Task –
Leave the pictures out. Return all other data exactly.

Stored items
-=-=-=-=-
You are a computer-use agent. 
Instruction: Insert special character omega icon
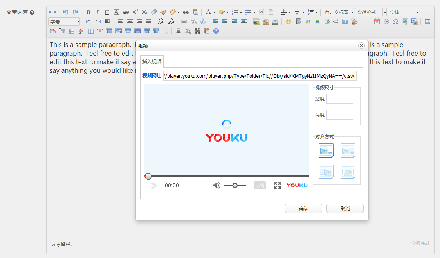pos(396,22)
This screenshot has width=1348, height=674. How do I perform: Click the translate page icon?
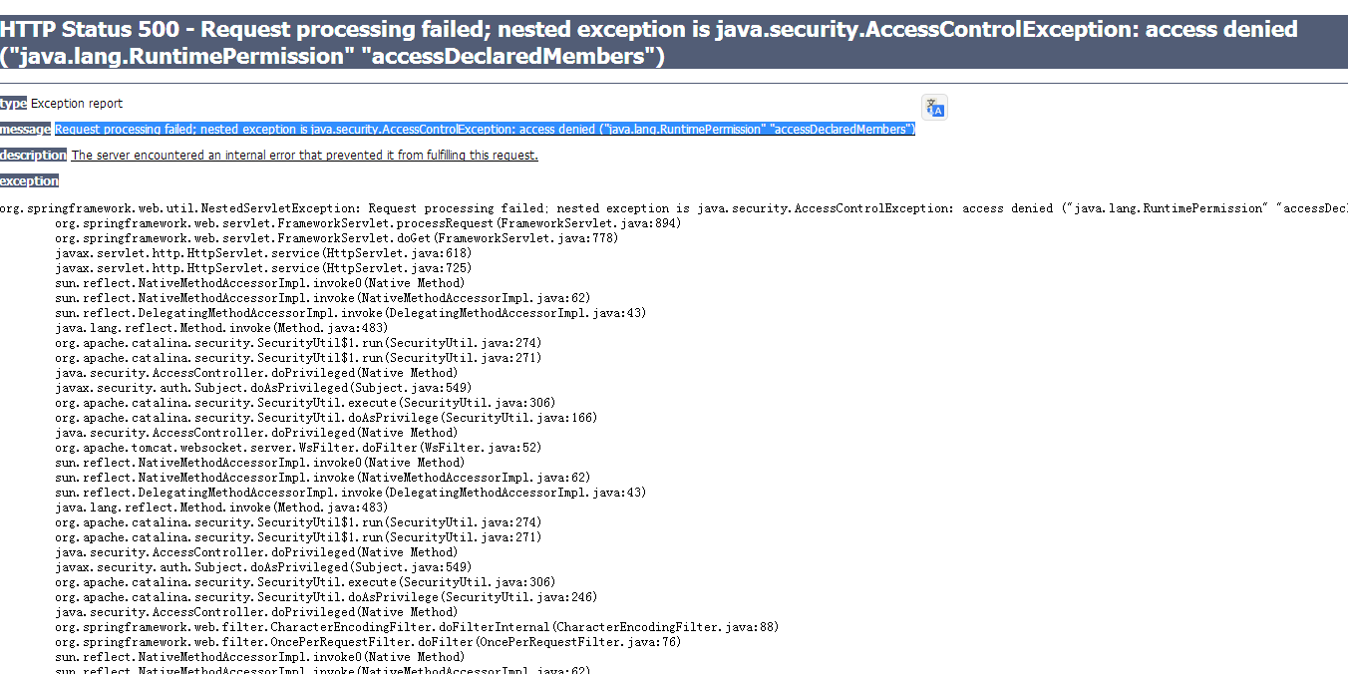pos(934,108)
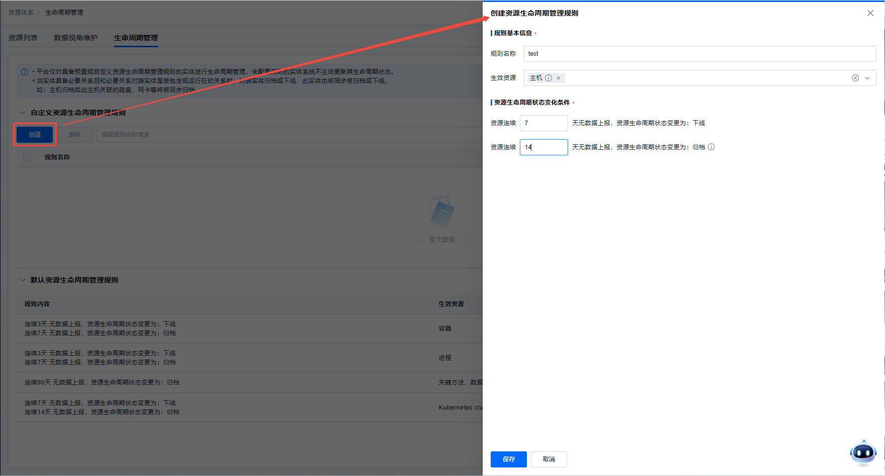Collapse 默认资源生命周期管理规则 section
Viewport: 885px width, 476px height.
(x=23, y=280)
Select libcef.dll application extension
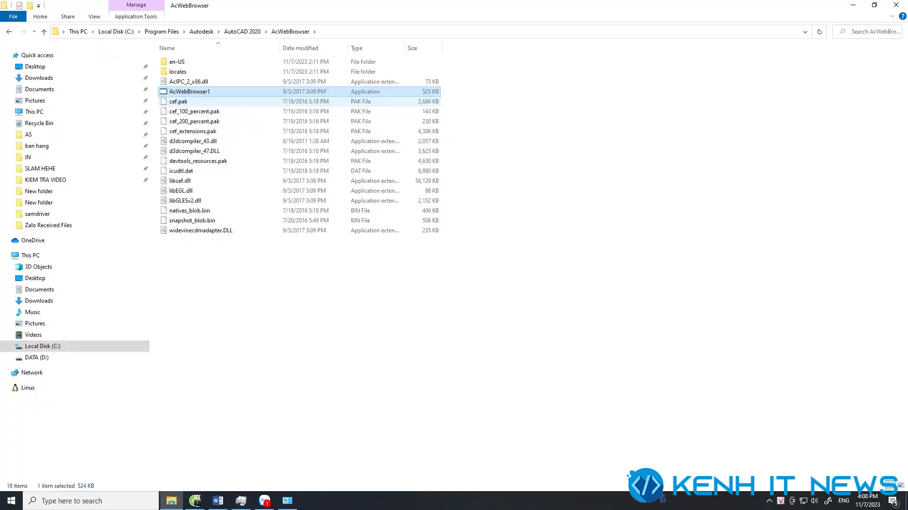908x510 pixels. pos(180,180)
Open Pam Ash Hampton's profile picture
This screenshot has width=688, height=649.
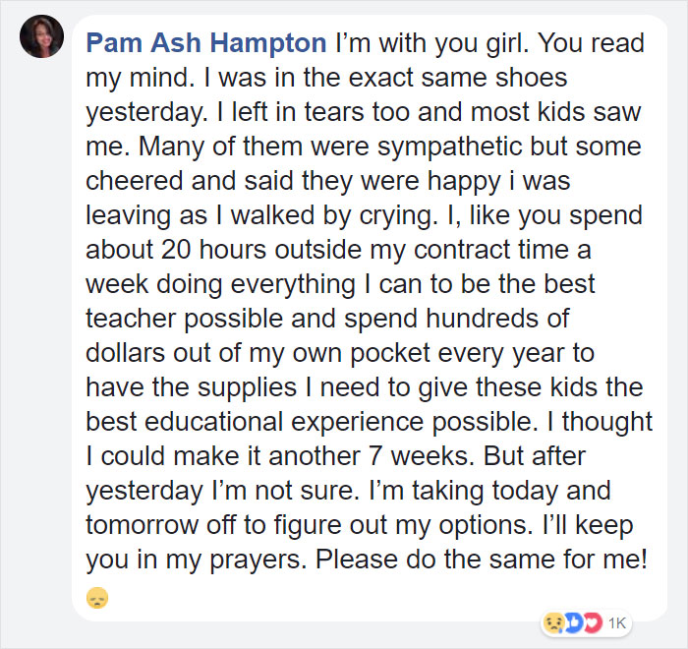click(x=41, y=36)
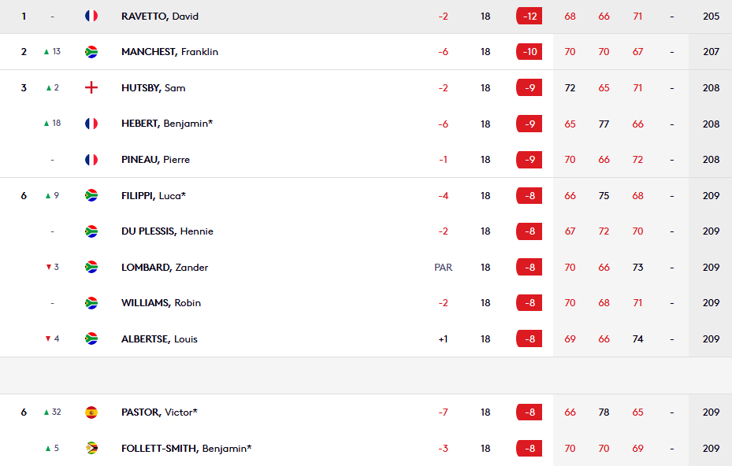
-=-=-=-=-
Response –
You are a computer-use agent. 
Instruction: Insert special character omega icon
pos(396,22)
This screenshot has width=1348, height=674. How do I perform: Click the translate page icon?
pos(934,108)
Collapse 默认资源生命周期管理规则 section
Viewport: 885px width, 476px height.
(x=23, y=280)
Select libcef.dll application extension
908x510 pixels. pos(180,180)
Open Pam Ash Hampton's profile picture
This screenshot has width=688, height=649.
click(x=41, y=36)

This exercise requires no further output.